Выбрать главу

"Оказалось, что "преодолеть" постмодернизм легче всего, обращаясь к наиболее мрачным модернистским сюжетам, главнейший из которых — сочинение "шинельных од", воспевание всевозможных тоталитарных режимов" (Дмитрий Ольшанский). Суждение интересное и, что важно, вполне укладывающееся в русло известной концепции "русского фашизма". Однако дело в том, что "Бом-бом", в отличие от "Укуса ангела", оказался практически свободен от неоязыческих, а тем более — сугубо фашистских идей, и "воспевание тоталитарного режима" к нему при всем желании не "пришьешь". То есть Павел Крусанов не "преодолел" постмодернизм по хорошо известному и проработанному на Западе выходу в неоязычество (фашизм), а действительно преодолел его, высказав (со всеми погрешностями, о которых здесь речи нет) "антитезис" созданному ранее образу "некитаевской Империи", а "незаметный герой" Андрей Норушкин выглядит в художественном отношении гораздо убедительнее, чем "великий император" Иван Некитаев по прозвищу Чума.

Вот в этом обстоятельстве и заключается, на мой взгляд, уклонение Павла Крусанова с определенной для него орбиты воспевателя "сокрушительных сапог" Империи — то самое уклонение, из-за которого "Бом-бом" получил в целом гораздо меньший резонанс, чем "Укус ангела". Россию давно и упорно толкают в тупик фашизма, чтобы там впоследствии проделать над нашим народом операцию, подобную той, которая была проделана после 1945 года с немцами на территории ФРГ. Иными словами, лишить его собственной сущности. Но для этого нужно, чтобы наш народ сначала сам от нее отказался — в пользу неоязыческого фантома фашизма. Здесь самый важный и труднодостижимый для операторов данного уровня момент. Сколько ни говорят русскому Ивану: "фашистская свинья!", — Иван в ответ всё равно не хрюкает. Тот же Дмитрий Ольшанский, рецензируя "Укус ангела", специально, едва ли не на уровне детского сада ("А вот и не ударишь!"), провоцировал Павла Крусанова на пресловутый "антисемитизм": "У создателя гордых этнических типов остались некие смутные подозрения о том, какие печальные последствия может иметь критика евреев... Такие тексты пишутся обыкновенно обиженными людьми в "обиженных" псевдовеликих державах — наподобие Германии 1933 года или современной России..."

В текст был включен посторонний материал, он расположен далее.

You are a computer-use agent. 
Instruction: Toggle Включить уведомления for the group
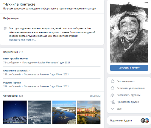coord(130,88)
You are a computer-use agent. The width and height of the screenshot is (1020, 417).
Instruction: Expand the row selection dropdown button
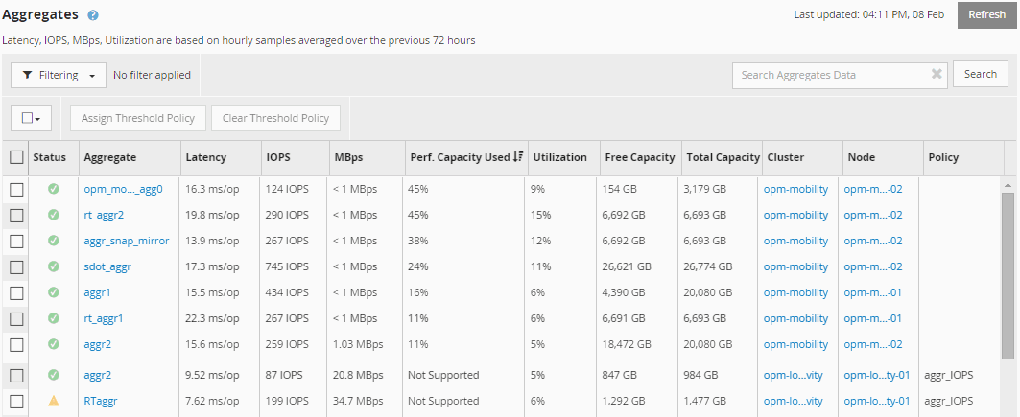point(31,118)
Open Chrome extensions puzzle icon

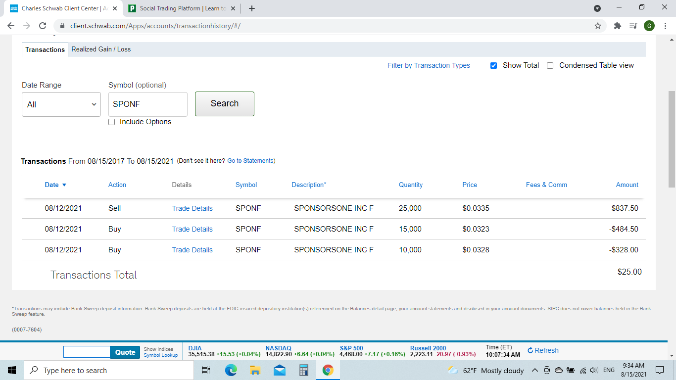click(617, 26)
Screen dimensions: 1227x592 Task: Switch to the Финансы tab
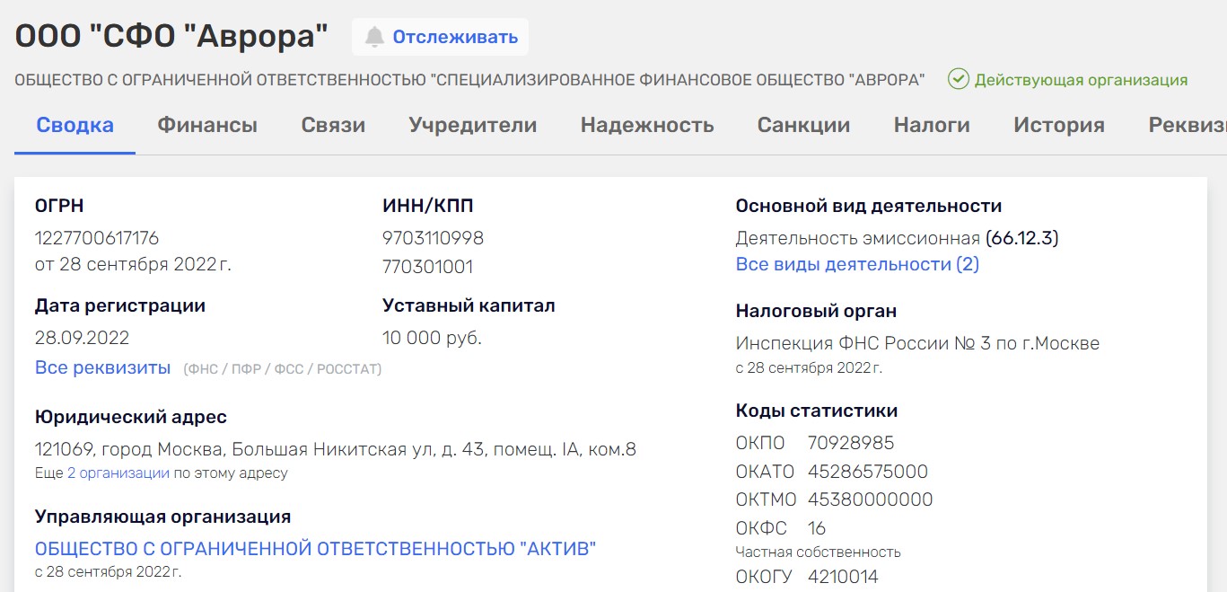[x=207, y=126]
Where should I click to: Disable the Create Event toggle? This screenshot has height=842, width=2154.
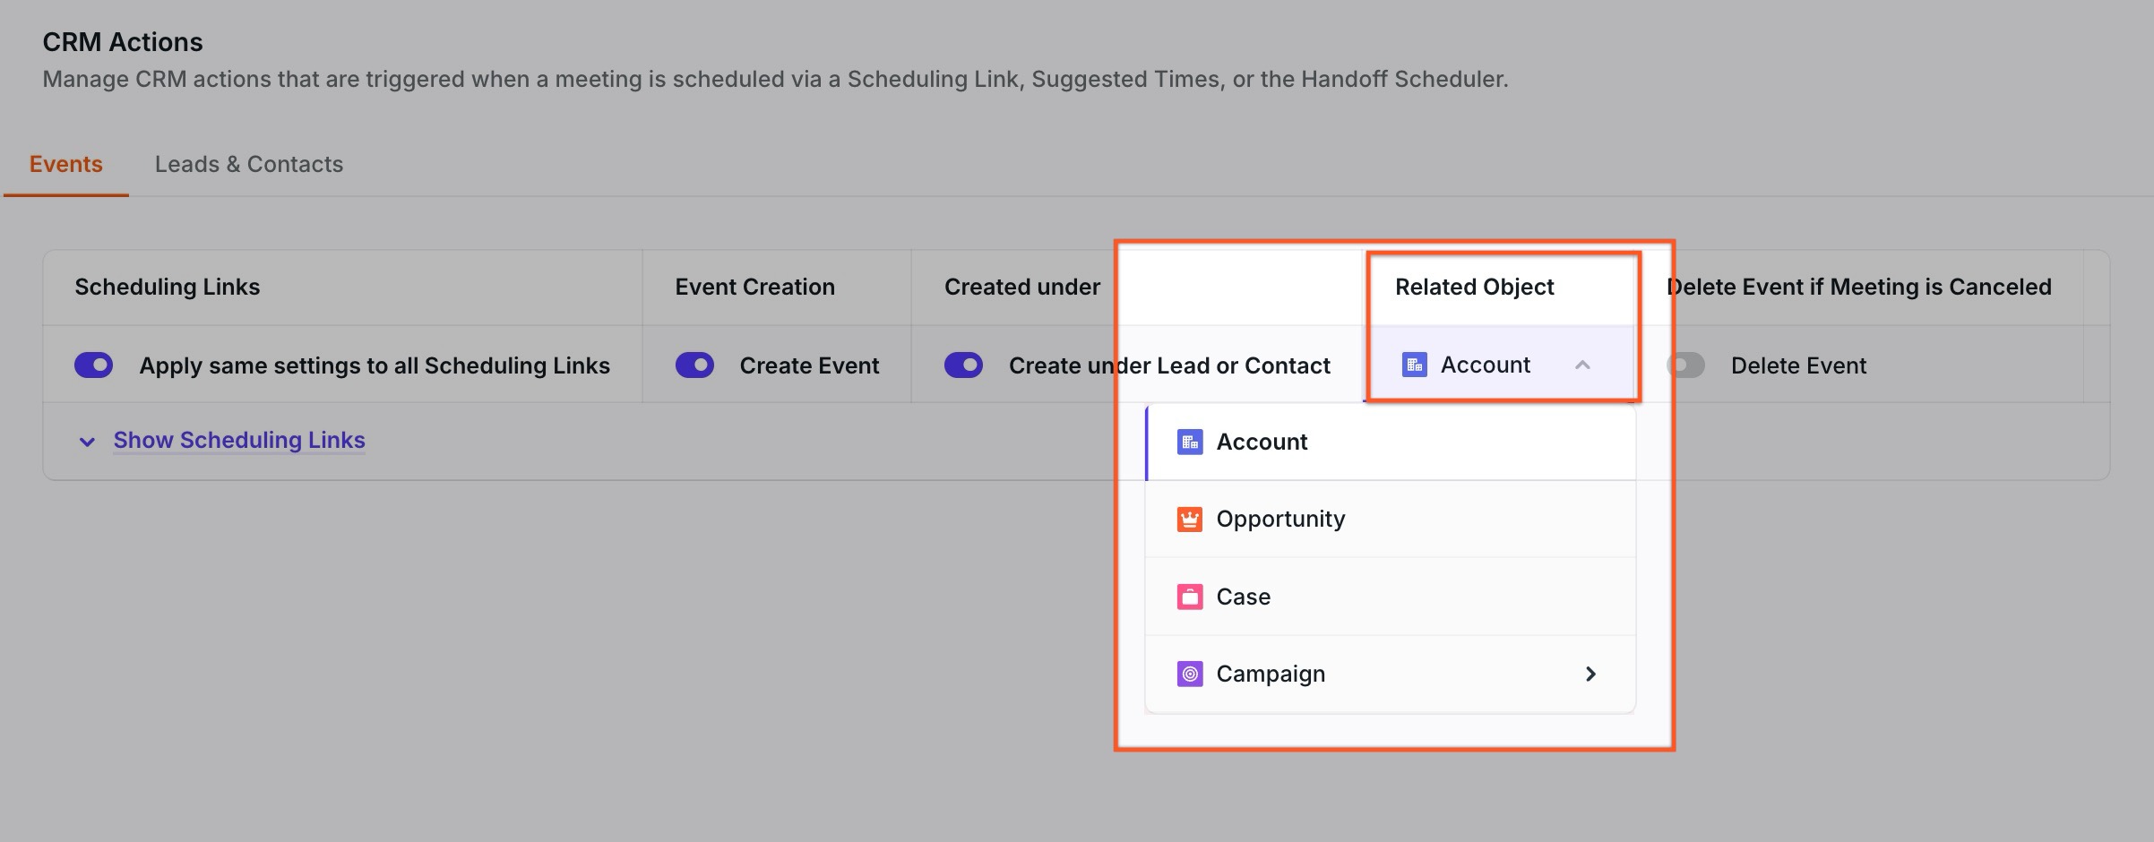click(694, 365)
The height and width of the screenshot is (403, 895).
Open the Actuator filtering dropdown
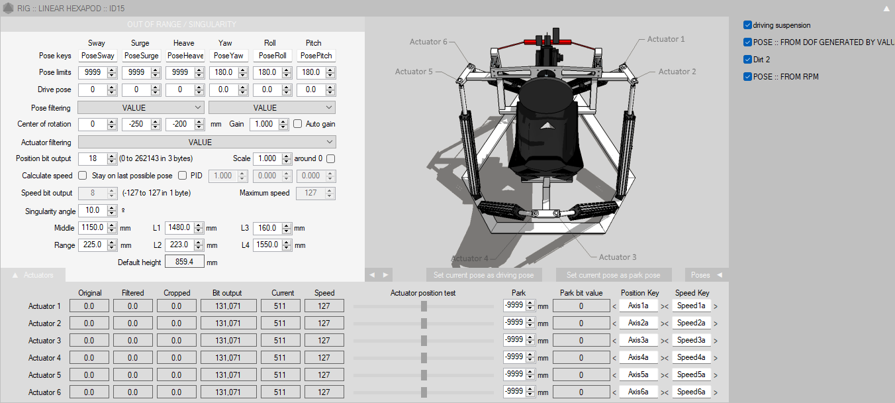tap(207, 142)
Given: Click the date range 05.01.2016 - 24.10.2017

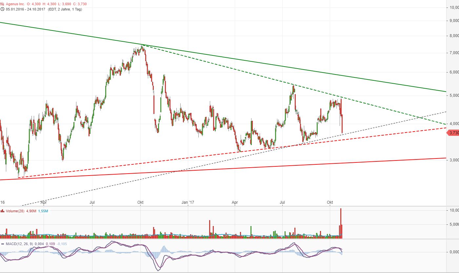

Создается впечатление, что очень многим в современной России хочется, чтобы она стала похожей именно на Германию 1933 года — в этой связи достаточно вспомнить нашумевшее телешоу министра культуры Михаила Швыдкого с участием Бориса Немцова и Глеба Павловского "Русский фашизм хуже немецкого". Извините, необходимо уточнение: хуже — для кого? Для немцев, для евреев или для русских? Или для всех сразу?

"По глянцевой беллетристике можно прочертить структуру молодой языческой религии, кажется, начинающей овладевать бывшим христианским миром..." (Валерий Шубинский). Господа, да что вы так торопитесь выдать желаемое вами за действительное?!

В образе Лёни Циприса, сына аптекаря и социалиста, в спорах с ним одного из рода Норушкиных, Ильи, звучит весьма аристократическая и православная нота: "Да мне, если хочешь знать, само понятие "гуманизм" как результат отрицания всего сверхчеловеческого и, значит, в первую очередь Бога не только чуждо, но и глубоко противно". Фашизм? Тоталитаризм? Но ведь убийцей и революционным комиссаром в романе становится вовсе не "антигуманист" Норушкин, а "гуманист" Циприс.

Такие вот и еще более интересные "приключения идей и людей" разворачиваются на страницах "Бом-бома". Именно они, а вовсе не постмодернистские атавизмы или исторические вольности крусановской прозы определяют значение этого романа для современной русской литературы, хотя критики, не затрагивая главное, предпочитают говорить именно о них.

"Хороша ерническая фраза о заезжих миссионерах, чей Христос "творит чудеса, легко превращая кока-колу в пепси-колу..." (Василий Владимирский). Фильм Квентина Тарантино "Криминальное чтиво" — эта сентенция оттуда.

"Если в "Укусе ангела" миру грозили хаос и погибель от впущенных в него "псов Гекаты", то в этом романе ход к "колоколу гнева" заливается бетоном. Так как-то спокойнее" (Александр Чанцев). Где уважаемый критик это вычитал? И так далее...

Что же касается заявленных в заголовке данной статьи отношений между феноменами героя, императора и царя, то Крусанов понимает сущность первого и правильно называет некоторые свойства второго. Для писателя это уже немало.